#### [SUPPLIED DATA]
=-=-=
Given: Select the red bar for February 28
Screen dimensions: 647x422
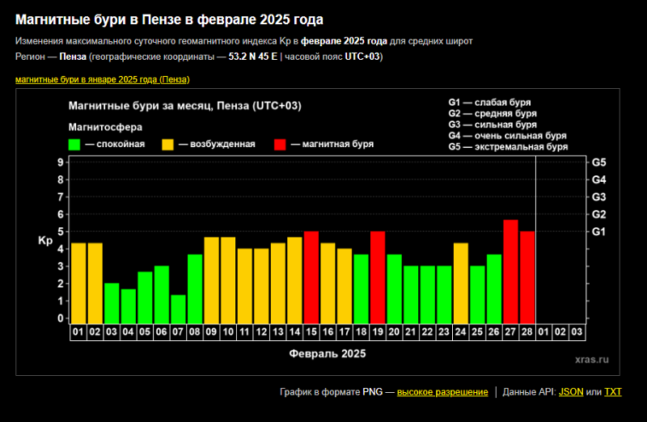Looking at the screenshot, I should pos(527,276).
=-=-=
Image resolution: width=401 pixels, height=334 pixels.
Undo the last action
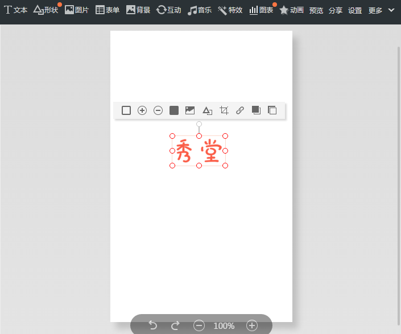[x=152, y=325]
=-=-=
#### [TASK TO COMPLETE]
Rewrite everything from the line containing "Given: Select the red bar for February 28" down to the line containing "Looking at the" in the listing above, changing "Screen dimensions" to "Display size" and keeping everything else the same. Give only those lines, and leave the pictures out.

#### [COMPLETED TASK]
Given: Select the red bar for February 28
Display size: 647x422
Looking at the screenshot, I should pos(527,276).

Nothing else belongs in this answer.